Document segment

Thu Jun 26, 2014, 07:26 PM
Jun 2014




Galbraith and Vietnam

by RICHARD PARKER
The Nation, March 14, 2005 issue

In the fall of 1961, unknown to the American public, John F. Kennedy was weighing a crucial decision about Vietnam not unlike that which George W. Bush faced about Iraq in early 2002--whether to go to war. It was the height of the cold war, when Communism was the "terrorist threat," and Ho Chi Minh the era's Saddam Hussein to many in Washington. But the new President was a liberal Massachusetts Democrat (and a decorated war veteran), not a conservative Sunbelt Republican who claimed God's hand guided his foreign policy. JFK's tough-minded instincts about war were thus very different. Contrary to what many have come to believe about the Vietnam War's origins, new research shows that Kennedy wanted no war in Asia and had clear criteria for conditions under which he'd send Americans abroad to fight and die for their country--criteria quite relevant today.

But thanks also in part to recently declassified records, we now know that Kennedy's top aides--whatever his own views--were offering him counsel not all that different from what Bush was told forty years later. Early that November, his personal military adviser, Gen. Maxwell Taylor, and his deputy National Security Adviser, Walt Rostow, were on their way back from Saigon with a draft of the "Taylor report," their bold plan to "save" Vietnam, beginning with the commitment of at least 8,000 US troops--a down payment, they hoped, on thousands more to follow. But they knew JFK had no interest in their idea because six months earlier in a top-secret meeting, he had forcefully vetoed his aides' proposed dispatch of 60,000 troops to neighboring Laos--and they were worried about how to maneuver his assent.

Records shown
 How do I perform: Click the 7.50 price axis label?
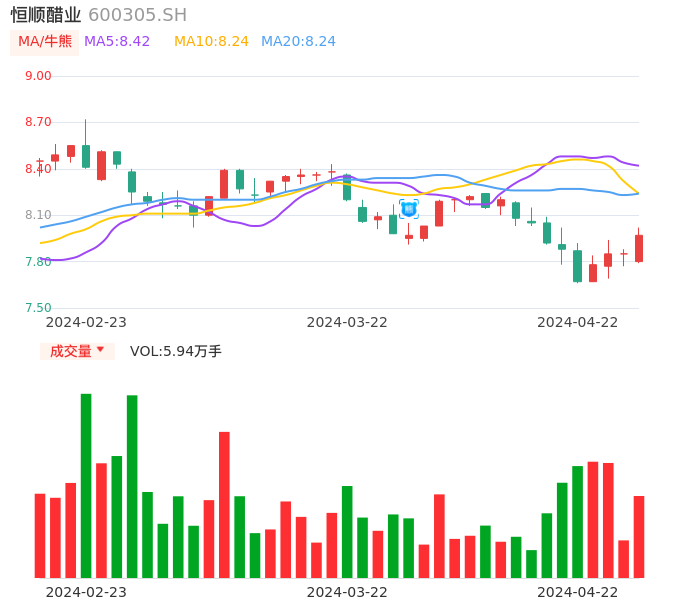pos(38,308)
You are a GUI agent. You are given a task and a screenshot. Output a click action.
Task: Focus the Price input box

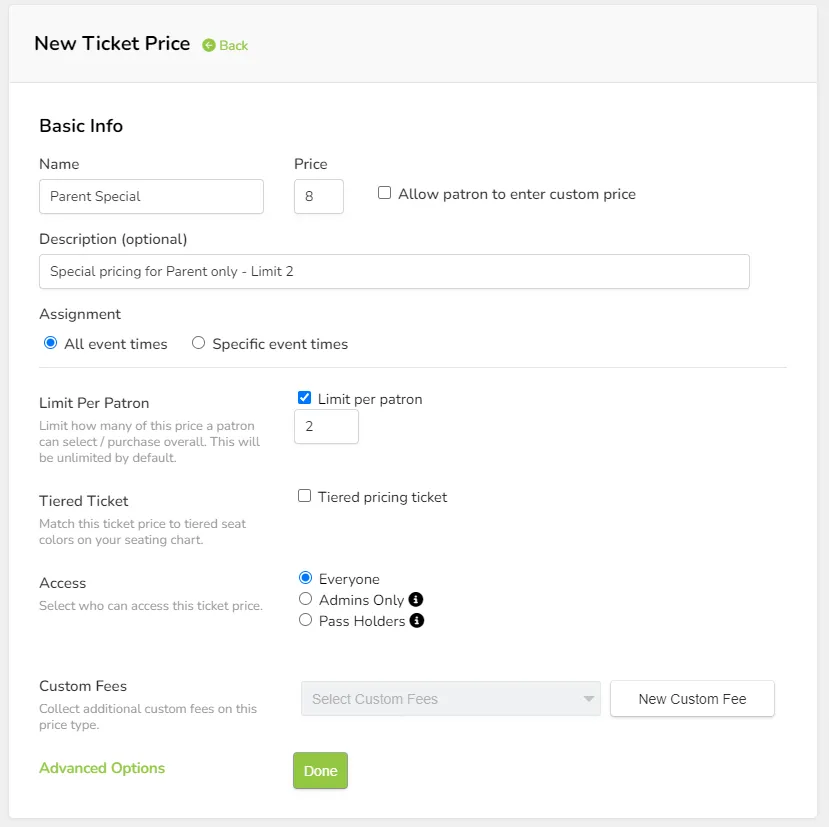pos(319,197)
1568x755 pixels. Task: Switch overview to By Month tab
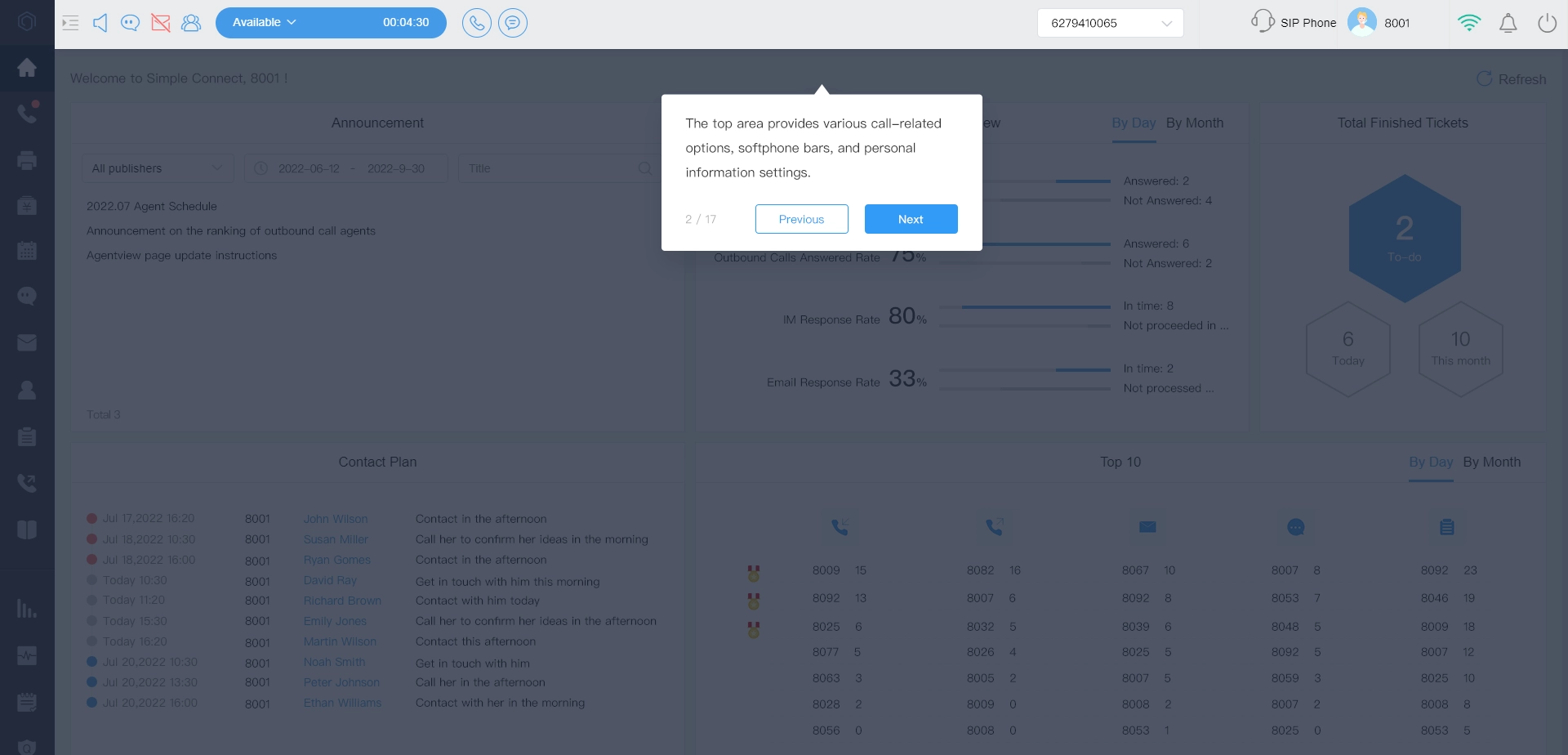click(1194, 123)
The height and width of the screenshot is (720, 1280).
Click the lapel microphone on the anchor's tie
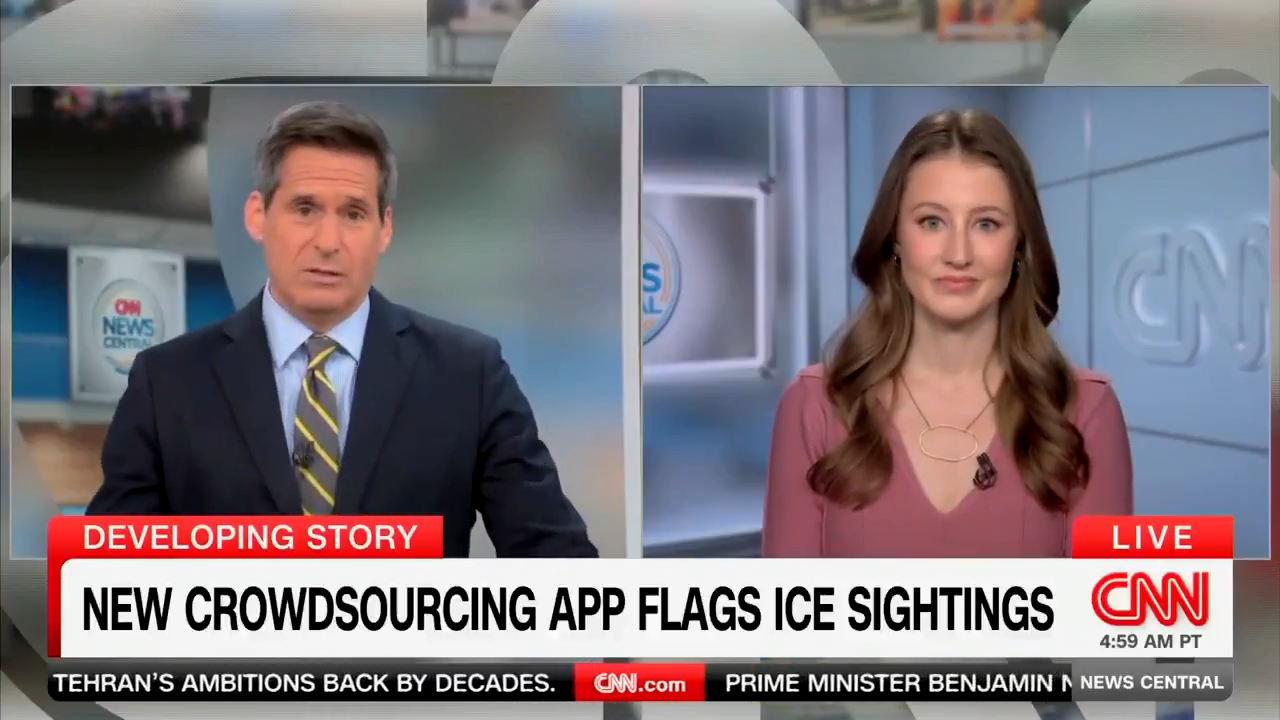pos(303,455)
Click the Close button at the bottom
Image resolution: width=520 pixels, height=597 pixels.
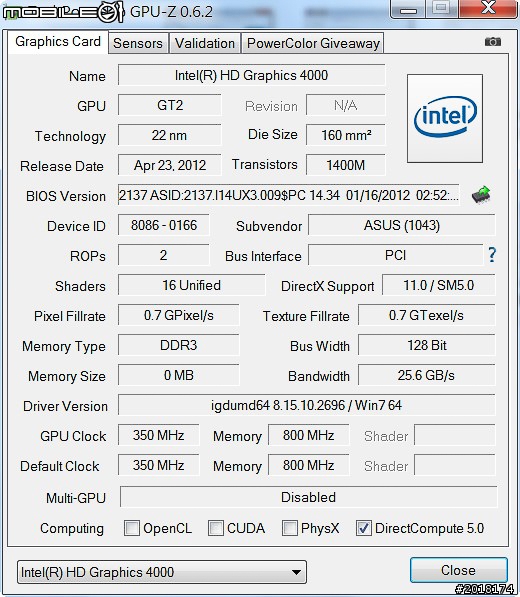(x=459, y=570)
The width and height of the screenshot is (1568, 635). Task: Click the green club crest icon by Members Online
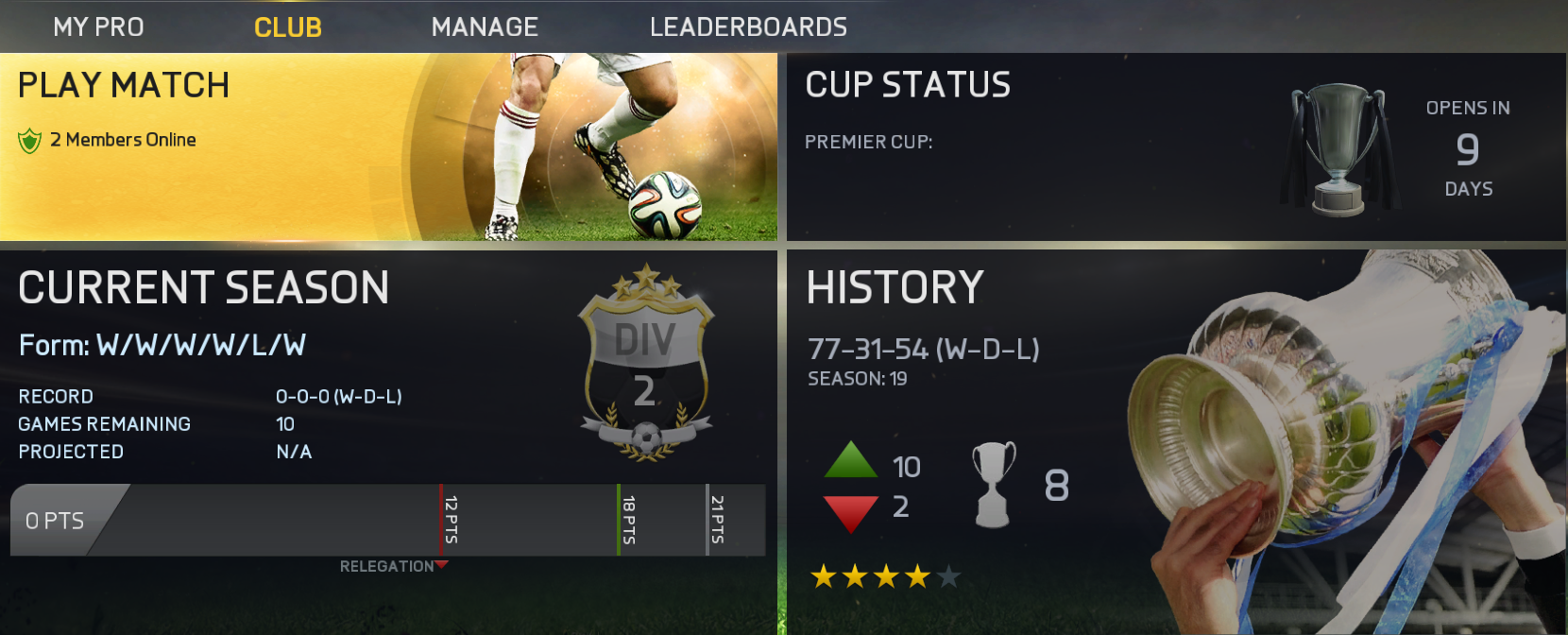29,141
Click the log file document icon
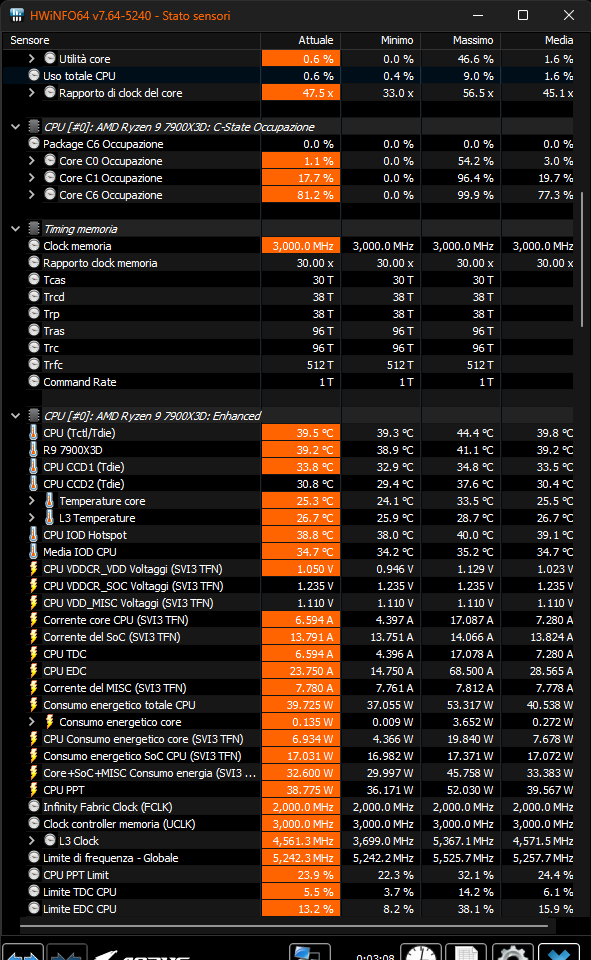This screenshot has width=591, height=960. (x=466, y=953)
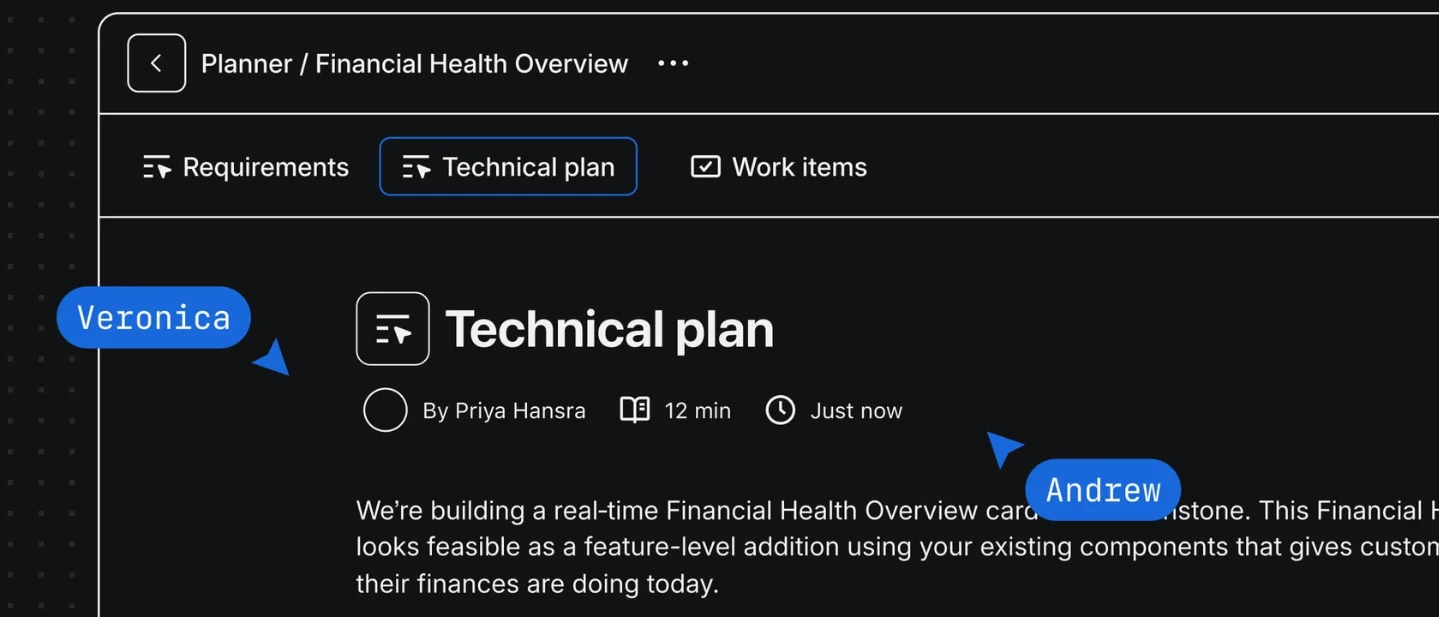
Task: Click the Financial Health Overview description paragraph
Action: [897, 547]
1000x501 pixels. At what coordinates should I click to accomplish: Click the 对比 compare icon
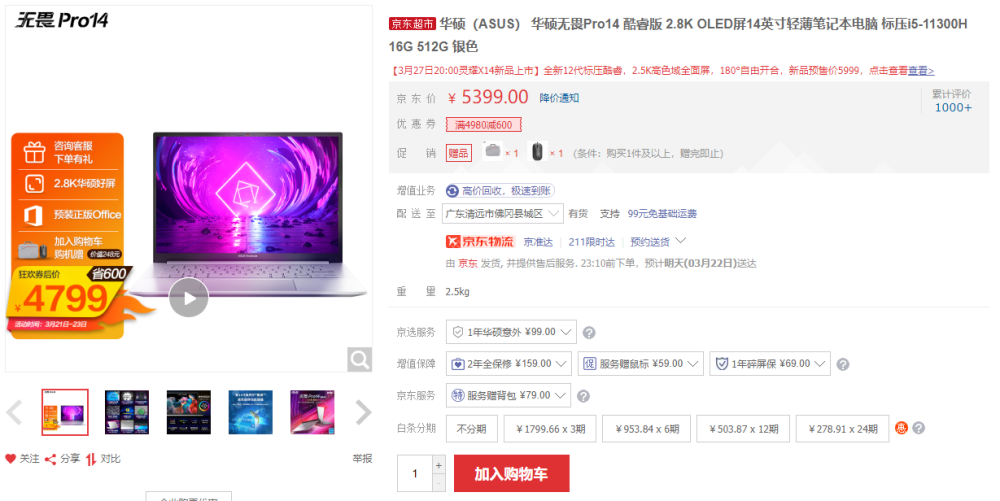click(x=91, y=459)
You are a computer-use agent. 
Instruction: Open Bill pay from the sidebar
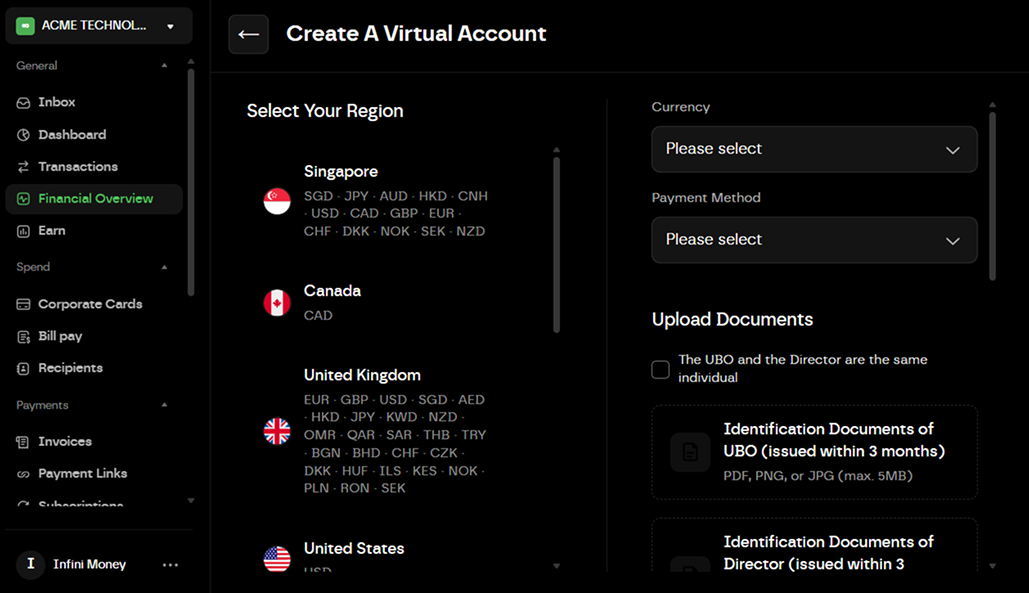24,335
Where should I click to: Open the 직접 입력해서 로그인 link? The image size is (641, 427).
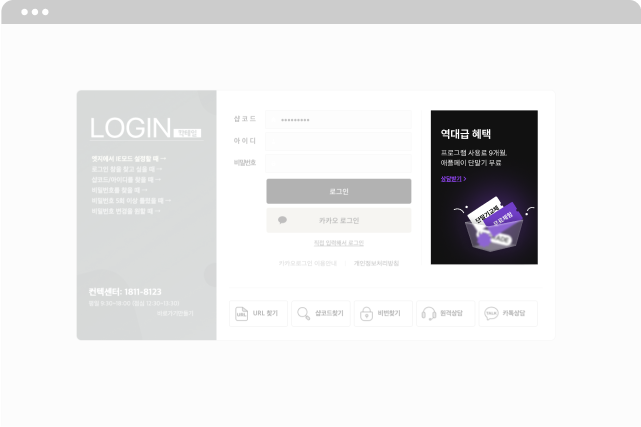(338, 243)
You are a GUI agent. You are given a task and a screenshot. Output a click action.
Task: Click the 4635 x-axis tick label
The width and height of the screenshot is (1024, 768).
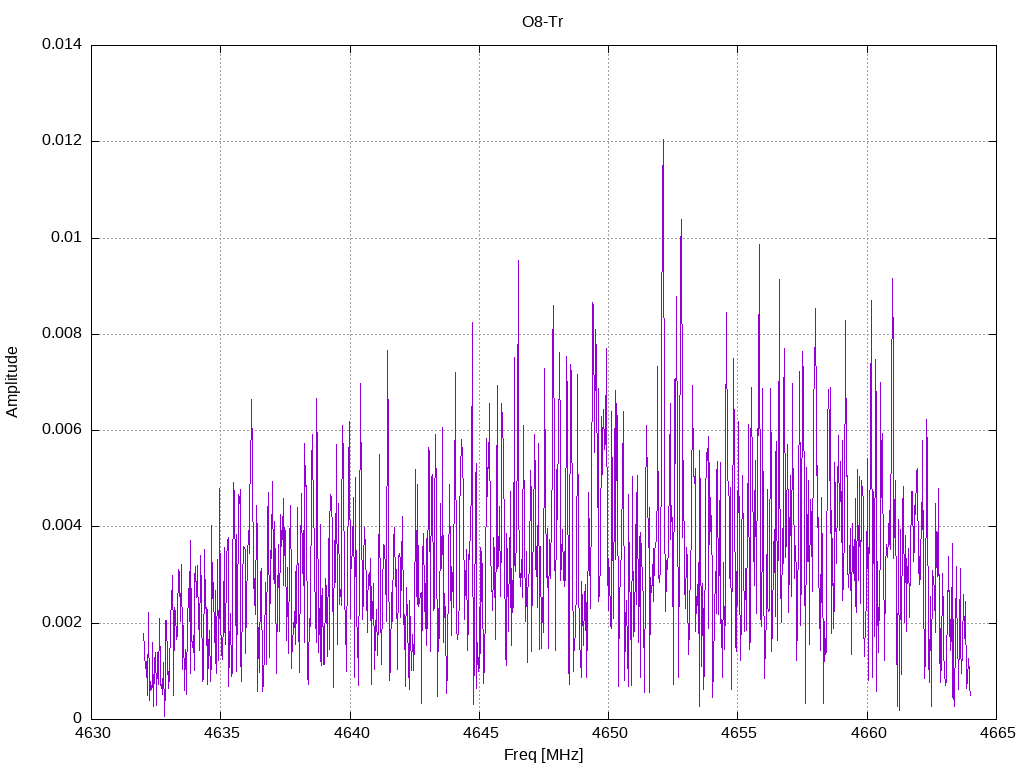(221, 733)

Required work
1. Translate this sentence from the article on Kennedy and Vietnam into Spanish: "JFK's tough-minded instincts about war were thus very different."
2. Answer these questions using the article on Kennedy and Vietnam:
(a) In what season and year was Kennedy weighing a decision about whether to go to war in Vietnam?
(b) What position did Walt Rostow hold?
(c) How many troops to Laos had Kennedy vetoed in the top-secret meeting six months earlier?
3. Continue the article on Kennedy and Vietnam from where it stops.

Task answers
1. Por lo tanto, los instintos firmes de JFK sobre la guerra eran muy diferentes.

2.
(a) The fall of 1961
(b) Deputy National Security Adviser
(c) 60,000

3.
Harvard economist John Kenneth Galbraith, then Ambassador to India, got wind of their plan--and rushed to block their efforts. He was not an expert on Vietnam, but India chaired the International Control Commission, which had been set up following French withdrawal from Indochina to oversee a shaky peace accord meant to stabilize the region, and so from State Department cables he knew about the Taylor mission--and thus had a clear sense of what was at stake. For Galbraith, a trusted adviser with unique back-channel access to the President, a potential US war in Vietnam represented more than a disastrous misadventure in foreign policy--it risked derailing the New Frontier's domestic plans for Keynesian-led full employment, and for massive new spending on education, the environment and what would become the War on Poverty. Worse, he feared, it might ultimately tear not only the Democratic Party but the nation apart--and usher in a new conservative era in American politics.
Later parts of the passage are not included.